3inch PVC tube ?? Just use 75mm for this application the ID is close enough and you can get it everywhere, even Bunnies sell it

----------


## Sterob

When building this enclosure, do you think it would be ok to just glue the parts together( with a quality wood glue) and staple with a pneumatic staple gun? (assuming I can use long enough staples? )
The notes for the Rythmik boxes say don't really need screwing together. Just wondering what your experiences are.
Maybe the stresses on the box will prohibit such a fool thing....

----------


## Moondog55

While I usually use brads to maintain alignment of the edges, I have never needed to use screws unless there was no way to clamp the box.
I use PVA wood glue, the outdoor grade unless my cut edges are a little rough in which case I use a mixture of that plus some "Quick grab", it is important not to clamp to tightly when using PVA which is why the IRWIN clamps are good.
Which material are you using for the box?
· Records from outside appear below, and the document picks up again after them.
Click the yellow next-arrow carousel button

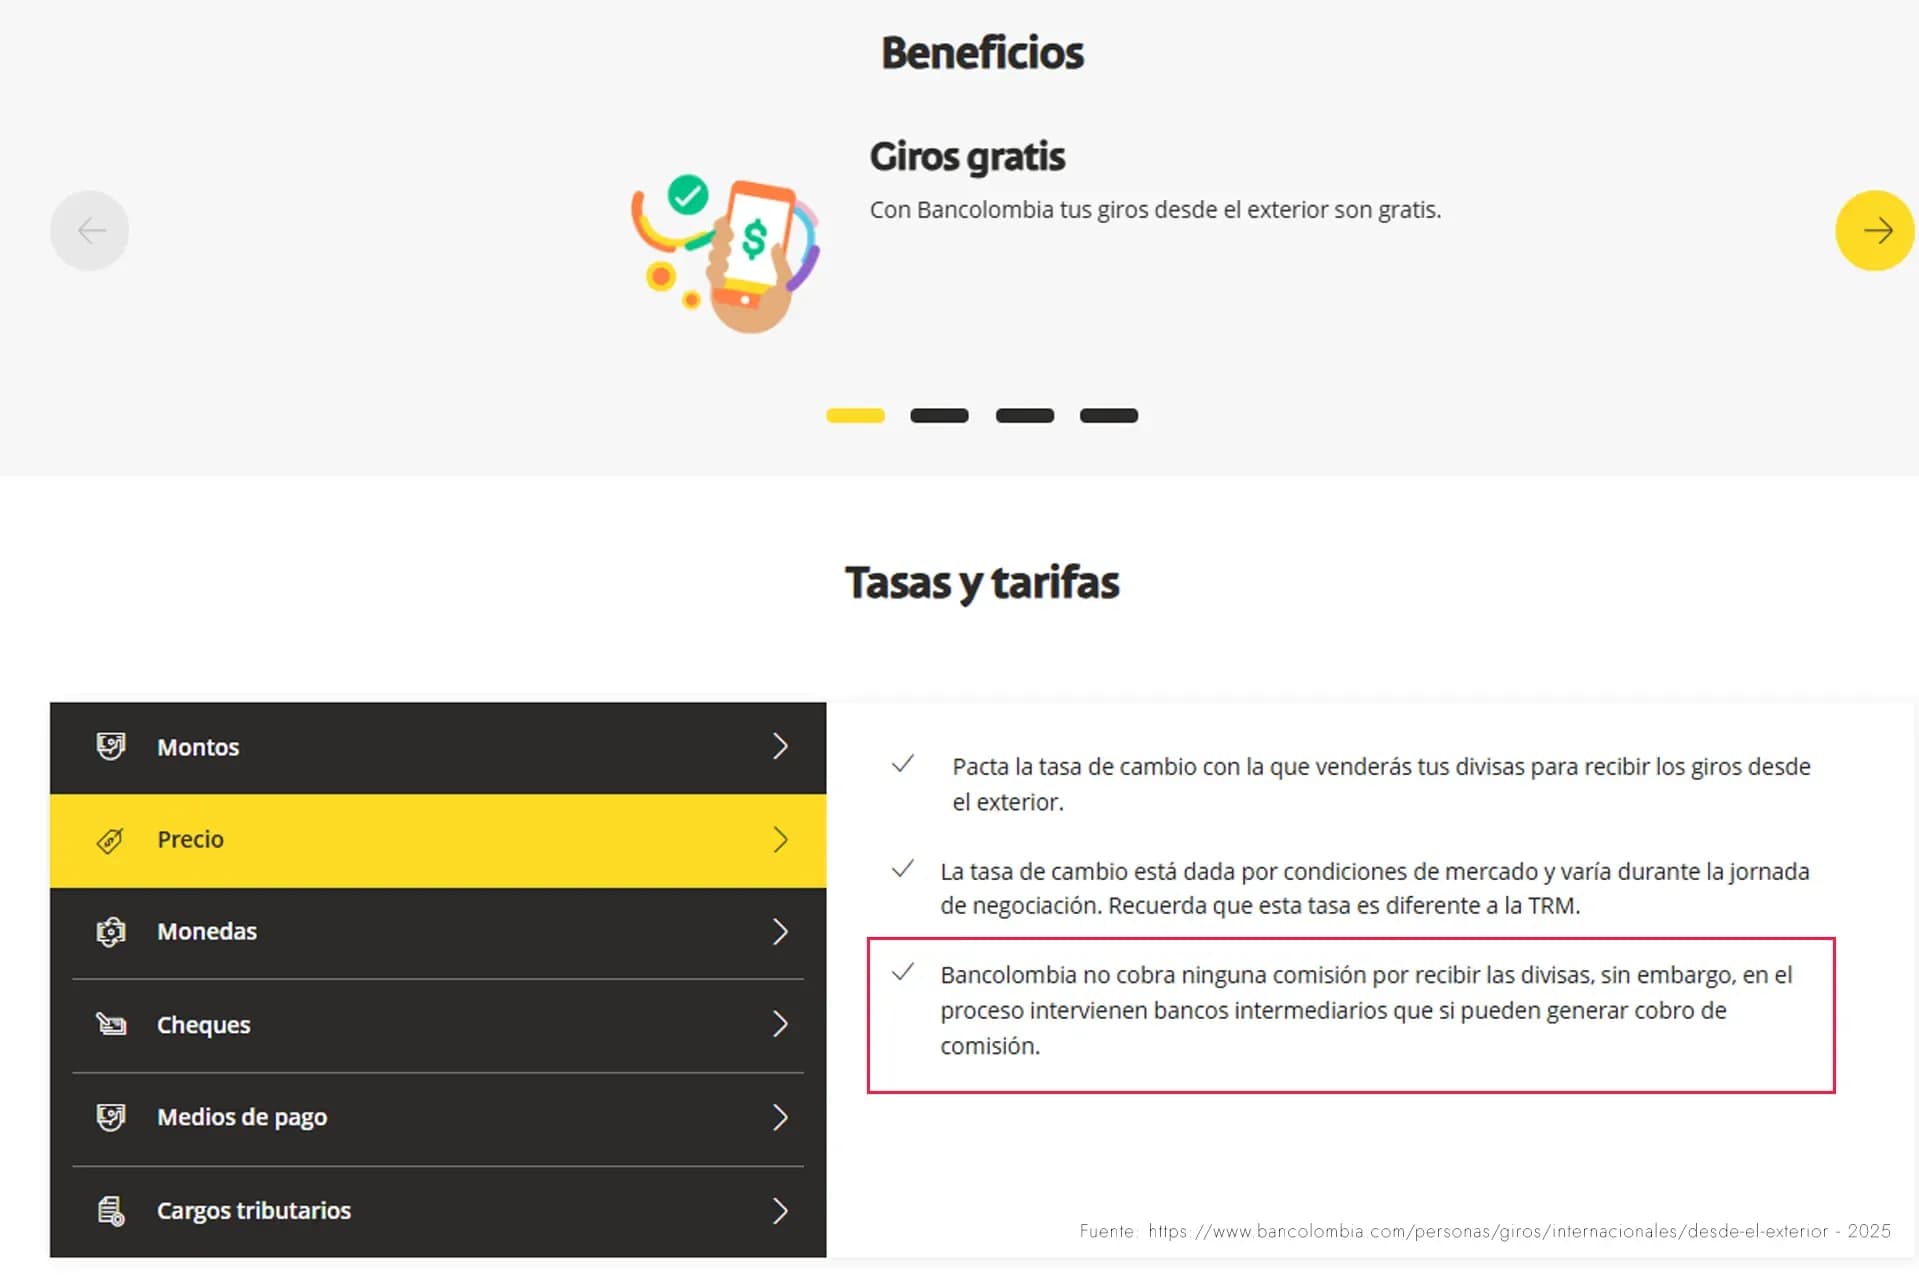pos(1874,231)

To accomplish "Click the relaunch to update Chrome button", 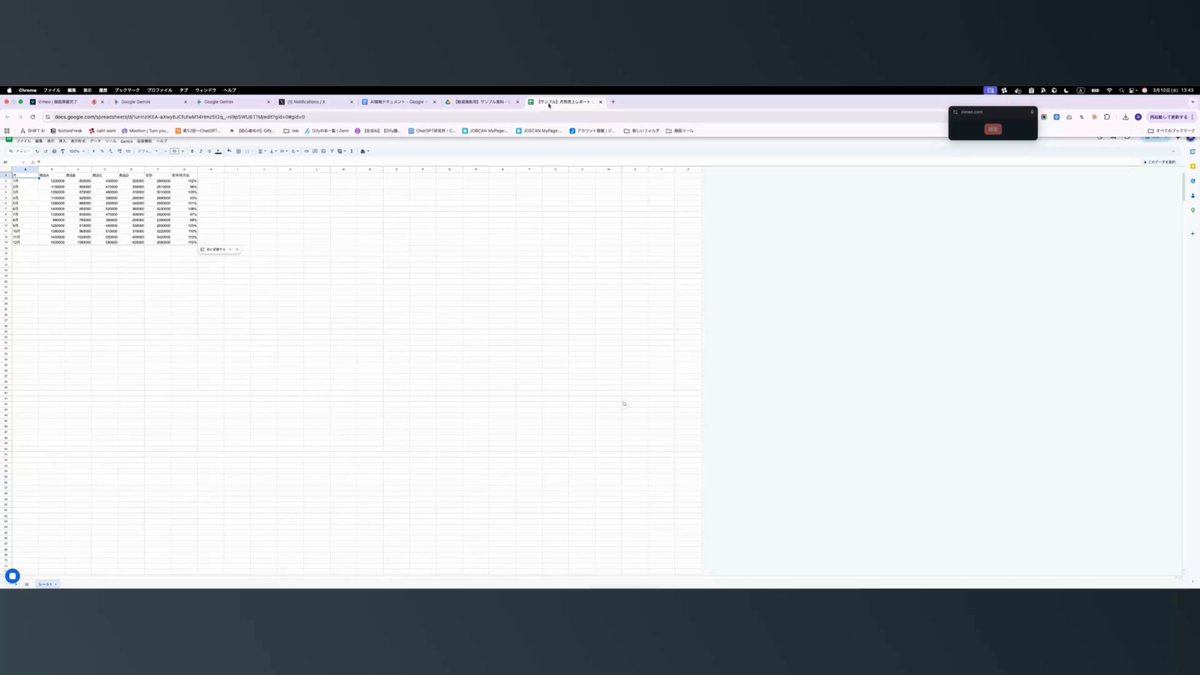I will point(1169,117).
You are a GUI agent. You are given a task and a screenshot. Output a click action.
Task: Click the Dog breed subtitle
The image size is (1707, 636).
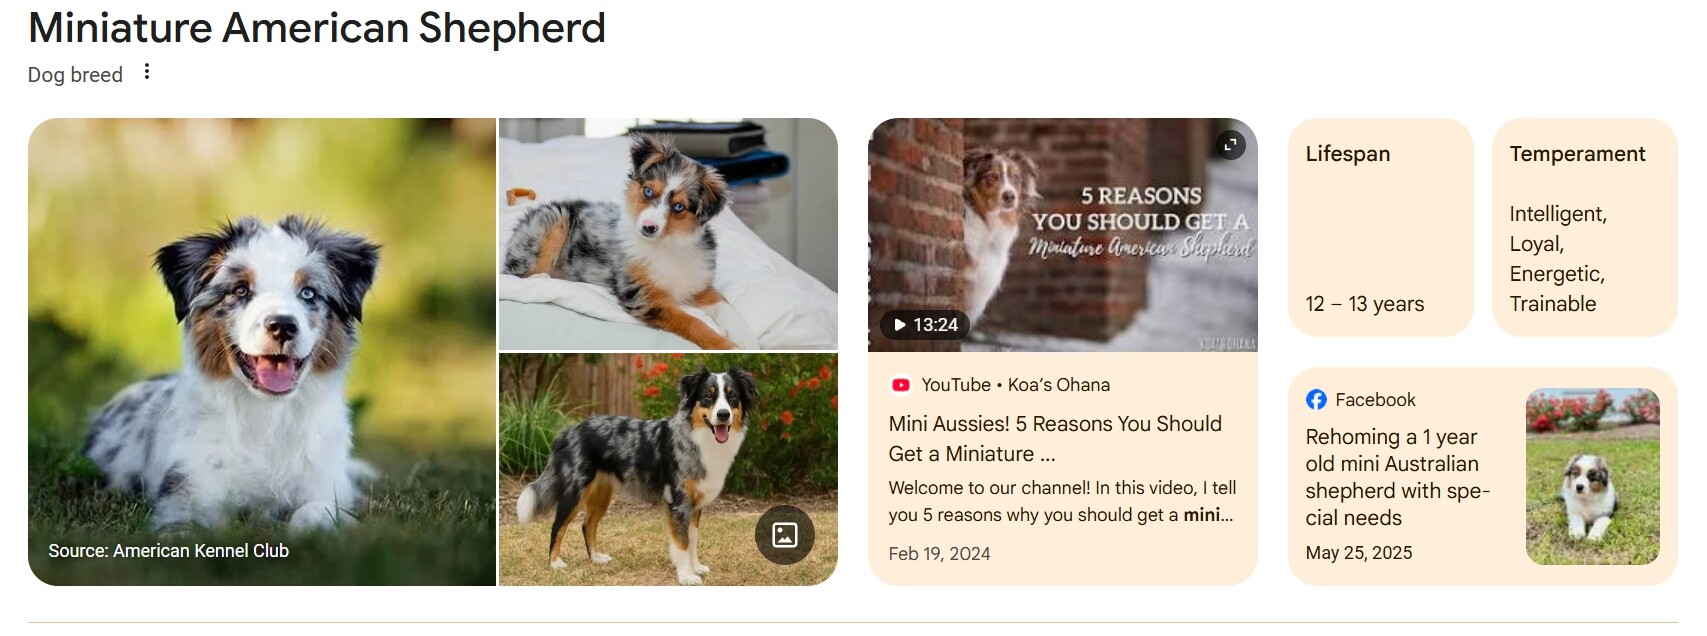click(x=75, y=75)
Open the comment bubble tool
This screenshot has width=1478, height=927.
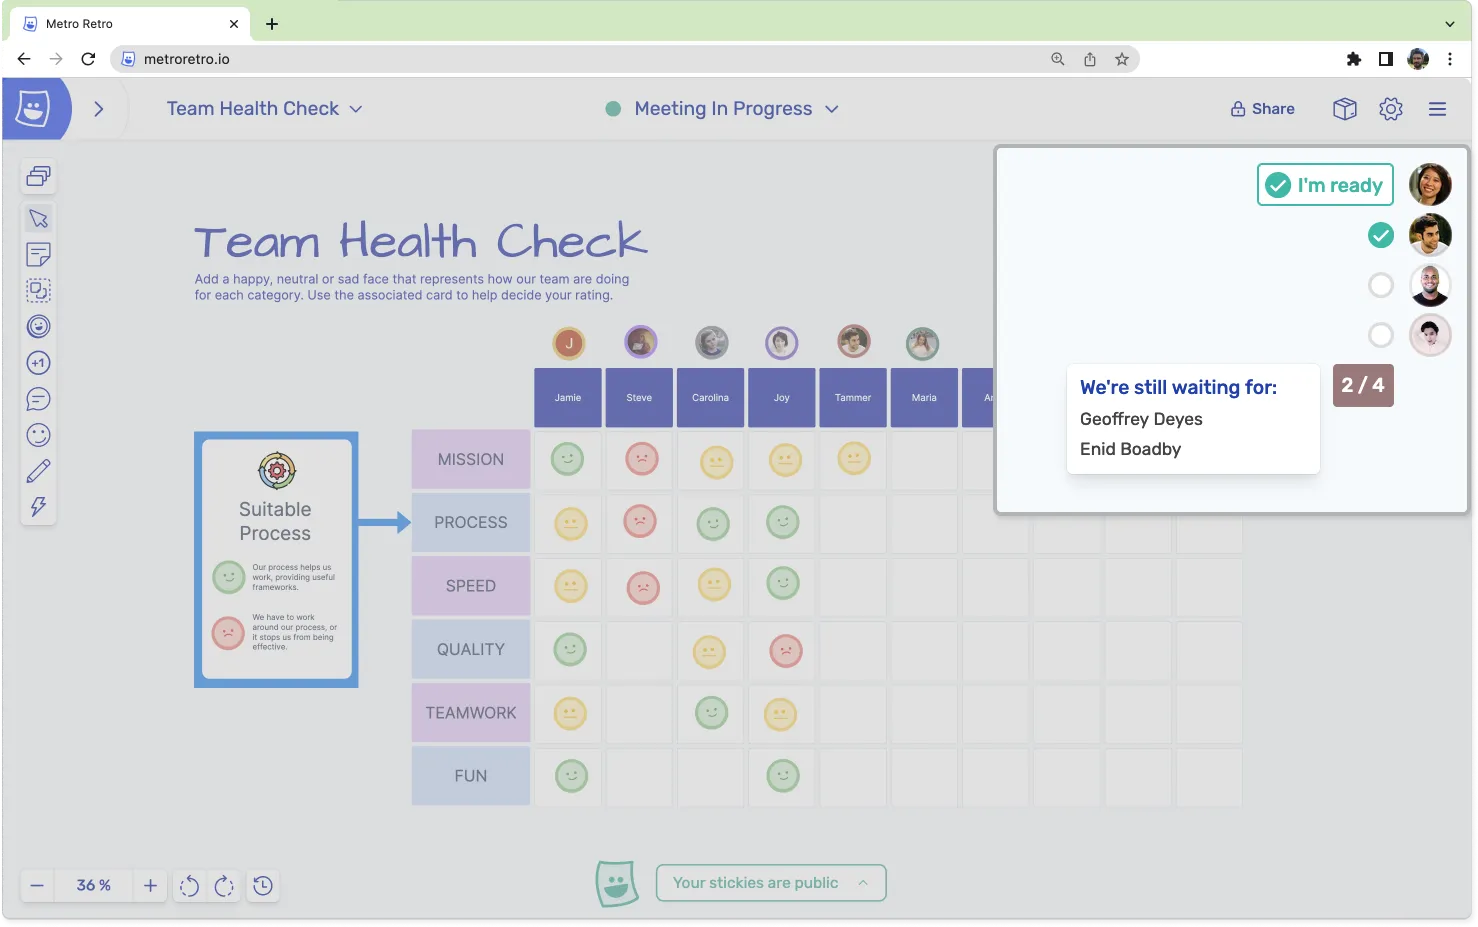point(38,399)
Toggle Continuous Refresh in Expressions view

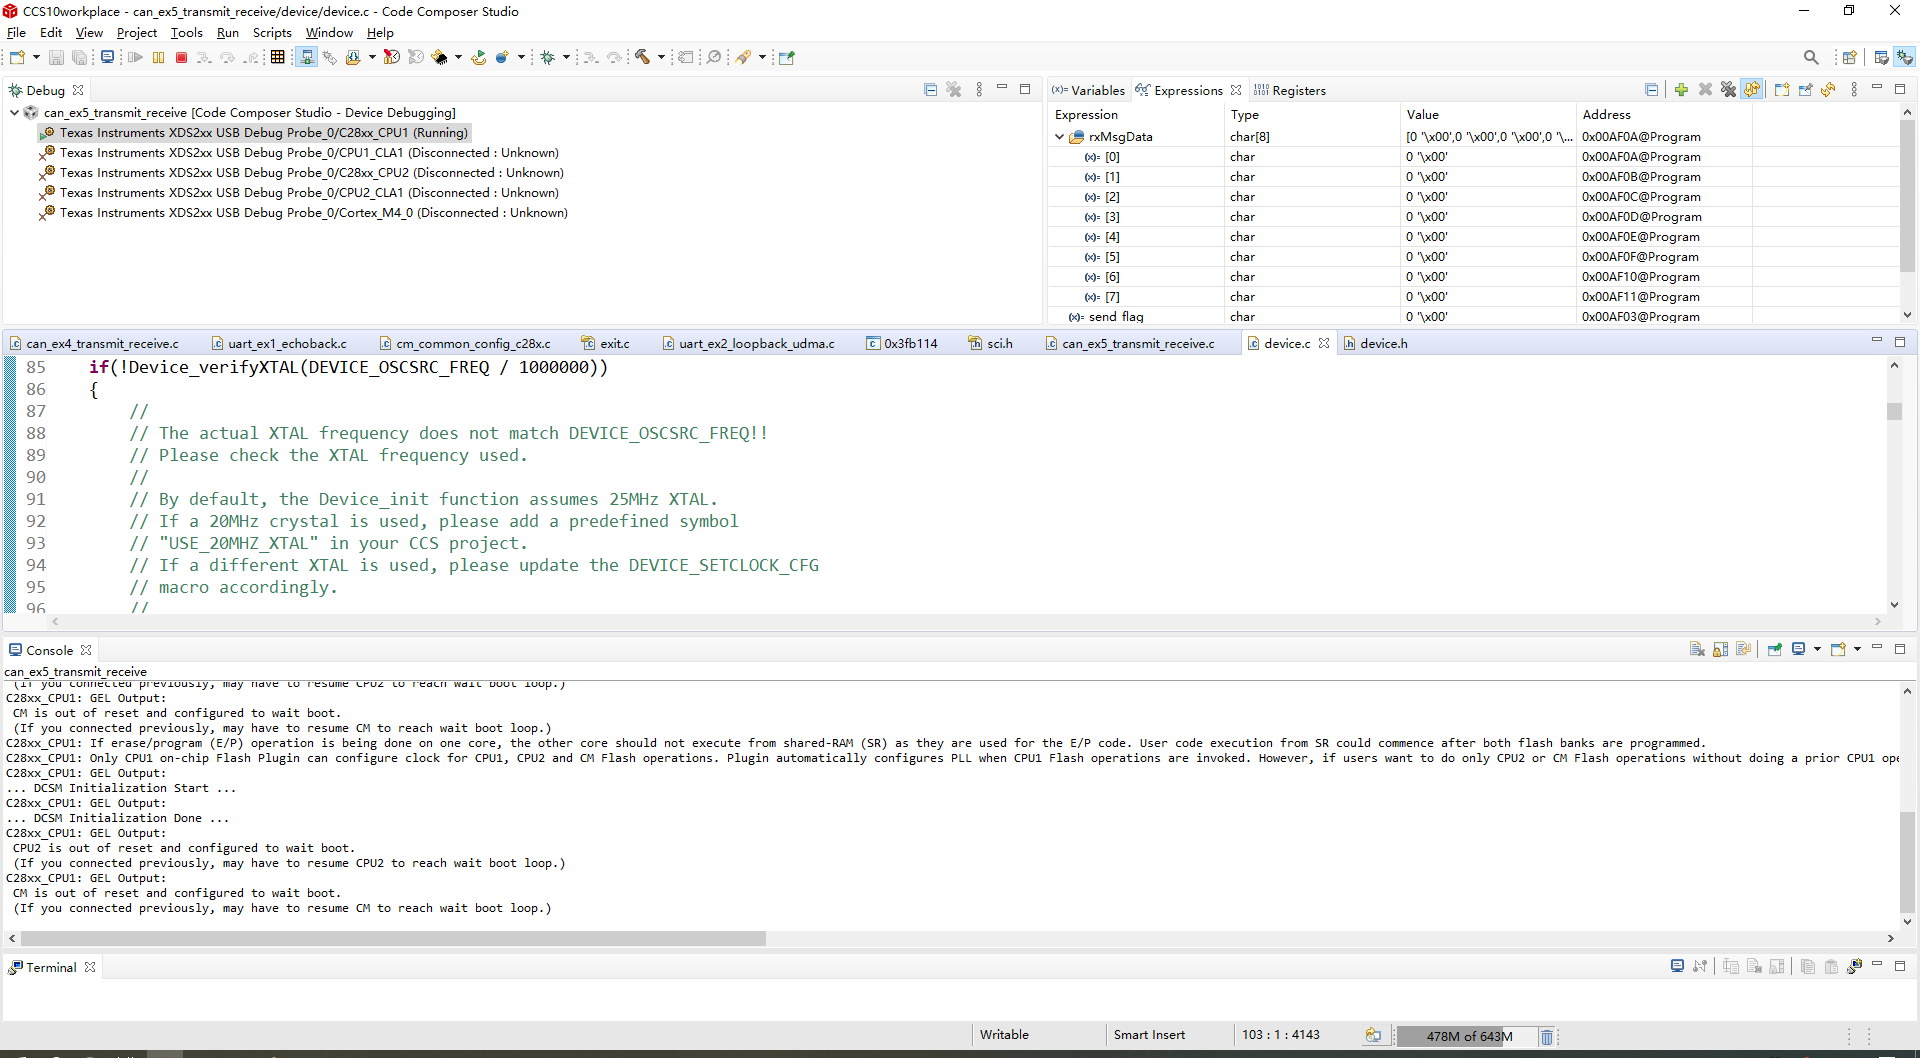point(1752,90)
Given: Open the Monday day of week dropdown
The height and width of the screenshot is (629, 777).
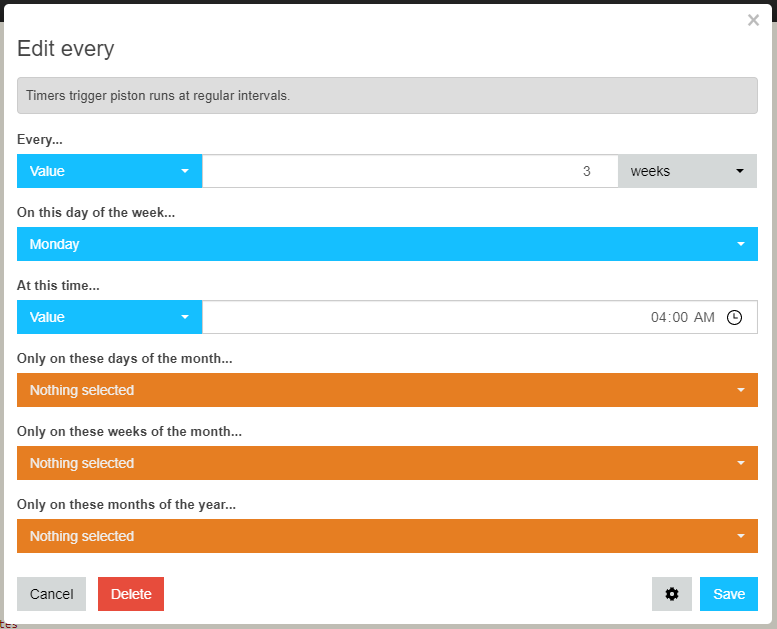Looking at the screenshot, I should pyautogui.click(x=387, y=244).
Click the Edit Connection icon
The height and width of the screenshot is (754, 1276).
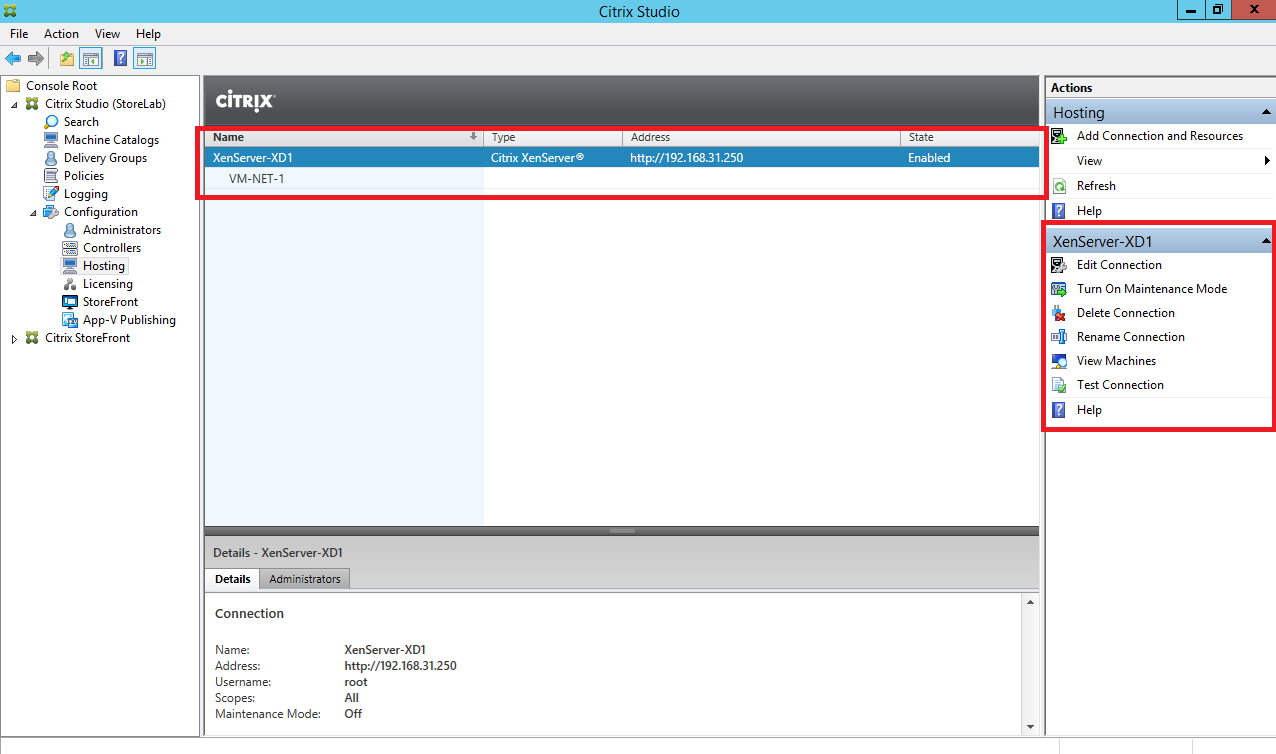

If MDF make sure you use the MDF type of PVA glue. 
I am green with envy, I love deep bass LOUD

----------


## Sterob

> While I usually use brads to maintain alignment of the edges, I have never needed to use screws unless there was no way to clamp the box.
> I use PVA wood glue, the outdoor grade unless my cut edges are a little rough in which case I use a mixture of that plus some "Quick grab", it is important not to clamp to tightly when using PVA which is why the IRWIN clamps are good.
> Which material are you using for the box? If MDF make sure you use the MDF type of PVA glue. 
> I am green with envy, I love deep bass LOUD

  I'm using MDF for the box. Thanks for that. I should be able to get good fits as I will be using my triton table saw.
Will check out that glue.  I have stock PVA as well as a PVA from a specialised woodworking shop.

----------


## Moondog55

If using MDF you really do need to use the MDF specific MDF glue, it contains a solvent for the wax coating on the exterior of the MDF.  
What I have done in the past is use a mixture of plaster crack fix ( the stuff with the cellulose fibres mixed through ) and that PVA glue coated all over the inside where there are joins rather than sealing with silicon. Remember this has to be absolutely airtight to +11PSI for the box to work as designed

----------


## Sterob

> If using MDF you really do need to use the MDF specific MDF glue, it contains a solvent for the wax coating on the exterior of the MDF.  
> What I have done in the past is use a mixture of plaster crack fix ( the stuff with the cellulose fibres mixed through ) and that PVA glue coated all over the inside where there are joins rather than sealing with silicon. Remember this has to be absolutely airtight to +11PSI for the box to work as designed

  
I'll look into that .
11 psi...wow....thats huge. I didn't realise the pressures were that high.  
I think I'll buy a Brad Nailer. I don't think the staple gun will cut it and they are cheap enough. I reckon it will speed up the fabrication alot.

----------


## Moondog55

Well to be honest I got that figure from a different forum where the owner was using a 1500 watt amp with massive bass EQ, but it sounds about right. 350 watts might reach 3PSI

----------


## Cecile

Only another crazy speaker-builder would understand "WAF" 
Still makes me grin.  Moondog will tell you that he's got pretty good WAF (mostly because he had much of his gear before we met  :Tongue: )

----------